Outros são sequestrados e forçados a telefonar para suas famílias, com seus captores exigindo resgate pelas suas vidas.

Tudo isso, antes de fazer a viagem mortal no Mediterrâneo, muitas vezes em navios não aptos para a navegação. Uma viagem que pode custar até 5.700 dólares.

Muitos já viram seus colegas afundarem em diferentes barcos. Alguns deles estão dentro do barco. Outros ficam sentados na beirada do barco e são engolidos pelo mar’, disse Victoria. ‘Alguns chegam, totalmente fora de si por causa do trauma que viveram’.

A Irmã indiana Veera Bara disse ao CNS : ‘Além de orar com eles, integramos cada um em nossas orações. Suas histórias de vida também resultam difíceis para nós quando as escutamos’.

Um migrante me telefonou dizendo : ‘Irmã, eu não consigo dormir mesmo que me dê um remédio forte. Todos os dias vejo minha família que foi morta vindo a mim como um trauma’, disse ela.

****

■ **Exercício proposto 1**:
Segundo o texto da página, quanto pode custar a viagem pelo Mediterrâneo?
■ **Exercício proposto 2**:
Reescreva o trecho dos registros que começa na linha que contém "Image resolution: width=1568" e termina na linha que contém "Action: click(1373, 185)", trocando "menu entry" por "menu item" e deixando todo o resto igual. Apresente só essas linhas e deixe as imagens de fora.

■ **Dados brutos**:
****

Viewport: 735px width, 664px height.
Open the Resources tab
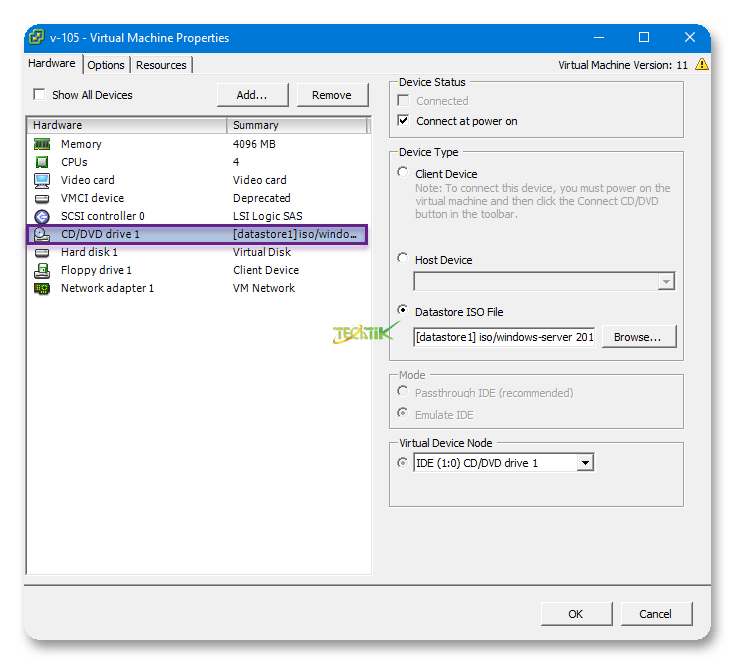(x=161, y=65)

****

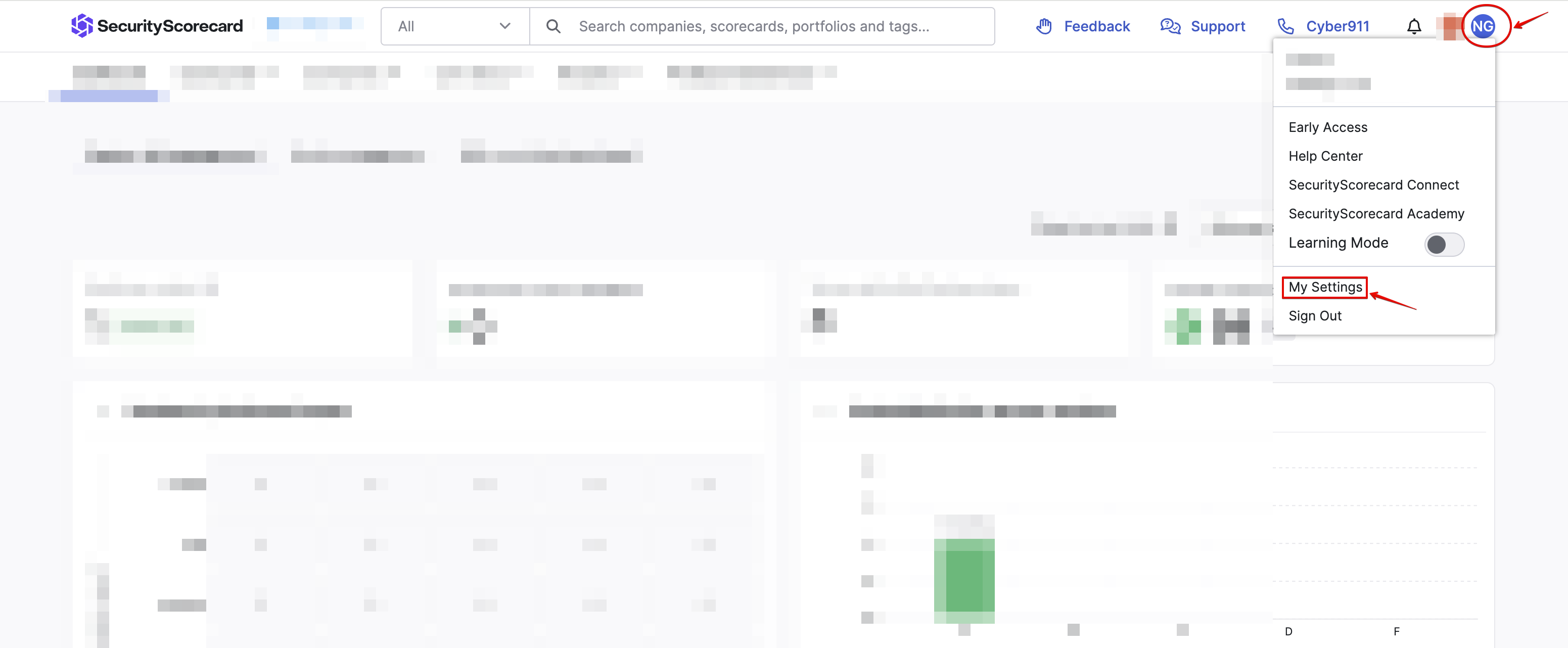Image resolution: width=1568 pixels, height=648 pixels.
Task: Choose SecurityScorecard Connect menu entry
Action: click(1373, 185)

****

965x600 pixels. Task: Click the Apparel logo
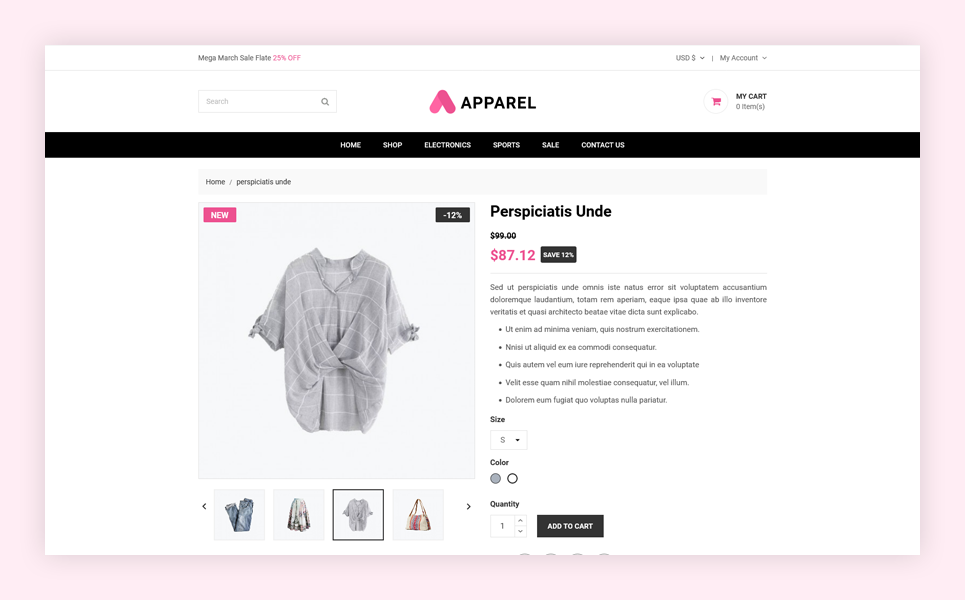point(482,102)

****

■ **Resolução 1**:
Até 5.700 dólares.

■ **Resolução 2**:
Image resolution: width=1568 pixels, height=648 pixels.
Task: Choose SecurityScorecard Connect menu item
Action: click(1373, 185)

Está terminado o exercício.